The tech giant Microsoft plans to integrate AI-powered ChatGPT into its search engine, allowing users to conduct conversational searches within the app. As a result, Microsoft’s Bing may soon be back in the game.

Because the system can quickly and (mostly) accurately respond to complex queries as well as follow-up questions in plain English, ChatGPT has quickly become the epitome of the AI revolution.

Given that the system is capable of producing essays and summaries of virtually any text it can access, this has raised concerns regarding its potential impact on educational establishments. However, the process may have a more practical benefit in search, allowing individuals to simply ask questions like “what should I pack for a holiday in Australia in June?” and request a summary from ChatGPT, which should include a comprehensive list that you can use to plan and take action.

As a result, it makes sense that search engines are looking into its potential. Microsoft, which is an investor in OpenAI, the company that developed ChatGPT, was the first to get on board with the trending tool to incorporate conversational queries into its search engine.

Naturally, Google is also weighing its options in this regard. The search engine giant, which has been developing its own AI models for years, has stated that it will not be incorporating conversational AI at this time due to the possibility of reputational risk,’ with the initial ChatGPT research preview’s results occasionally amplifying both inaccuracies and biases.

These flaws are still being fixed, and as more people use the ChatGPT system, more of these kinds of mistakes are being fixed. OpenAI notes that it has limited knowledge of events after 2021, and the switch to a different search mode could have significant effects on Google’s current business model, which may be another reason the company is hesitant to move too quickly on this front. ChatGPT is also limited in the data it can reference.

In essence, switching to a conversational, “Q and A”-style search and discovery process could improve the user experience but also cut down on the amount of web traffic generated by search providers. Because the system will provide you with the complete answer, you won’t even need to visit the website with ChatGPT. which can be very useful, but since there is no referral link, ChatGPT is the only site that benefits from this interaction.

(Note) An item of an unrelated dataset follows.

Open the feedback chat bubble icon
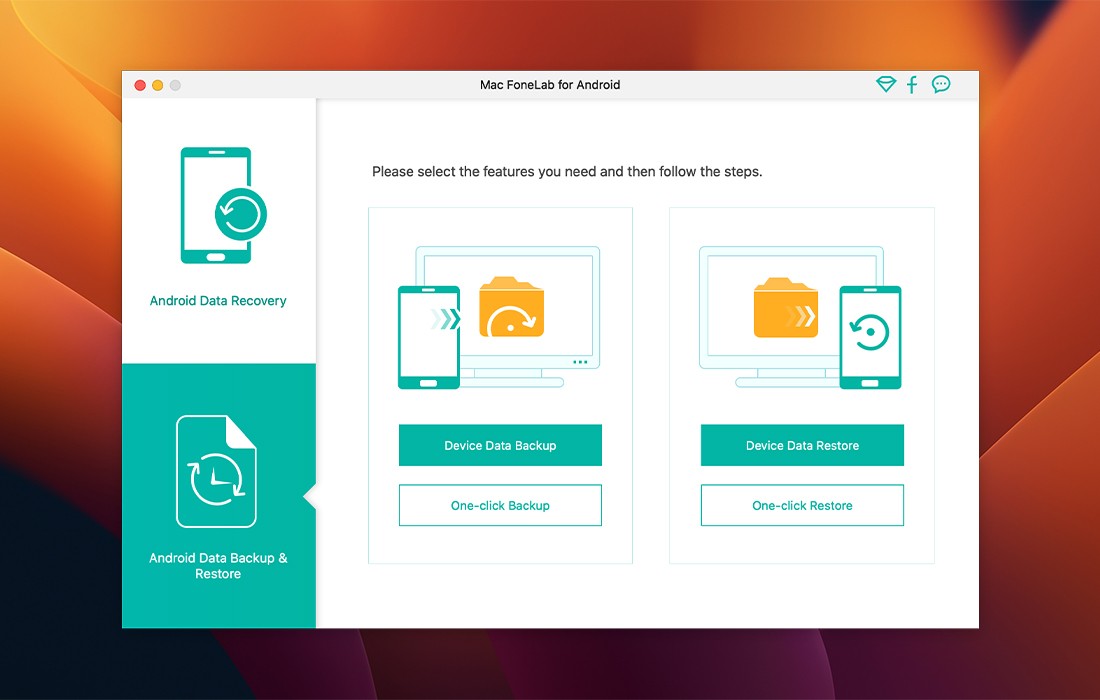coord(941,85)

Because you won’t have top search results to highlight, that will reduce ad revenue. And unless paid results can be integrated into ChatGPT responses, which seems like a risky idea in and of itself, this could necessitate a significant shift in SEO procedures and revenue models for search engines. At the moment, Google ranks websites using a complicated algorithm that takes into account thousands of data points to highlight the most effective and pertinent search results for each query.

However, if ChatGPT becomes the most popular search engine, how will it rank results in the future?

It will continue to be the subject of inquiries such as “What is the best shampoo for curly hair?” However, the decrease in direct traffic caused by ChatGPT showing you the results in-line as opposed to directing you to relevant website links will affect the algorithmic matching behind those results.

As the entire discovery process will frequently be constrained to a ChatGPT chain (i.e., follow-up questions to the above could be around the price, and availability, all asked as follow-up questions, as opposed to visiting another website), the ChatGPT example system could cause a significant shift in search engine optimization thinking as well as a widespread drop in website traffic.

The repercussions are significant, and it will be fascinating to observe Microsoft’s plans to incorporate ChatGPT functionality into Bing and Google’s subsequent response.

Verge says that Microsoft wants to make the integration available before the end of March.